### Document excerpt
* * * * * * *

Finding no material facts in dispute with respect to this count,[5] the Court is of the opinion that the defendant is entitled to judgment as a matter of law on the Lanham Act claim. See Celotex Corp. v. Catrett, 477 U.S. 317, 322-23, 106 S. Ct. 2548, 91 L. Ed. 2d 265 (1986).

In the final analysis, the only remaining actionable claim is Count One alleging defamation. Its legal moorings are tightly tied to the common law of Virginia. Even if Plaintiff prevails on Count One, damages are de minimus at best. The defendant, who removed this case to federal court, is a Virginia resident. Most of the key witnesses appear to be affiliated with Community Memorial Hospital, which is located in Mecklenburg County, Virginia, approximately 80 miles from the federal courthouse. The case remains in this Court solely on the basis of this Court's discretionary supplemental jurisdiction.

* * * * * * *

### Dataset content
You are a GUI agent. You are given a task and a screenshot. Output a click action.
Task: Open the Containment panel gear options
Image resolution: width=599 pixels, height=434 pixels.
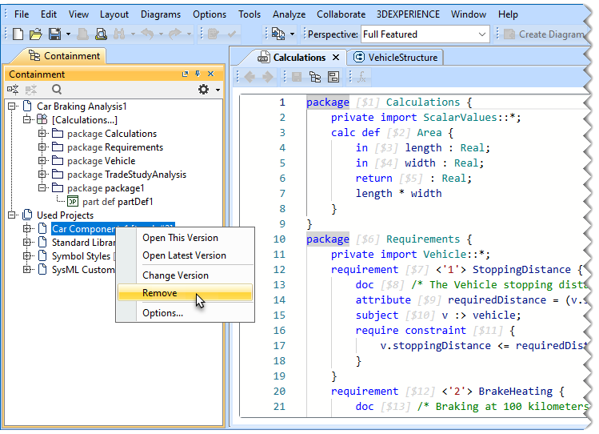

* * * * * * *

### Work instruction A
Answer these questions from the court opinion excerpt:
(i) Which case does the Court cite in support of judgment as a matter of law on the Lanham Act claim?
(ii) In which county is Community Memorial Hospital located?
(iii) On what basis does the case remain in this Court?
### Work instruction B
Write the next part of the court opinion excerpt, picking up after its last sentence.

### Task result A
(i) Celotex Corp. v. Catrett, 477 U.S. 317 (1986).
(ii) Mecklenburg County, Virginia.
(iii) It remains solely on the basis of the Court's discretionary supplemental jurisdiction.

### Task result B
The remaining count implicates no federal interest. Whether the statements at issue are defamatory is solely a question of state law. Since all federal claims have been extinguished, this Court will decline to exercise supplemental jurisdiction over the remaining state law claim. Therefore, pursuant to 18 U.S.C. § 1367(c)(3), this Court will dismiss Count One without prejudice.

An appropriate Order will accompany this Memorandum Opinion.

FINAL ORDER

(Granting-in-Part Defendant's Motion for Summary Judgment and Dismissing Complaint Pursuant to 28 U.S.C. § 1367(c)(3))

THIS MATTER is before the Court on Defendant's Motion for Summary Judgment under Rule 56 of the Federal Rules of Civil Procedure. For the reasons set forth in the accompanying Memorandum Opinion, Defendant's Motion for Summary Judgment is granted-in-part.

Defendant's motion is GRANTED with respect to Count Three of Plaintiff's Complaint, alleging a violation of the Lanham Act. That count is hereby DISMISSED WITH PREJUDICE.

Having resolved all claims arising out of federal law, the Court declines to exercise supplemental jurisdiction over Count One pursuant to 28 U.S.C. § 1367(c)(3). Accordingly, Count One is hereby DISMISSED WITHOUT PREJUDICE.

*495 The Clerk is directed to send a copy of this Order and the accompanying Memorandum Opinion to all counsel of record.

It is SO ORDERED.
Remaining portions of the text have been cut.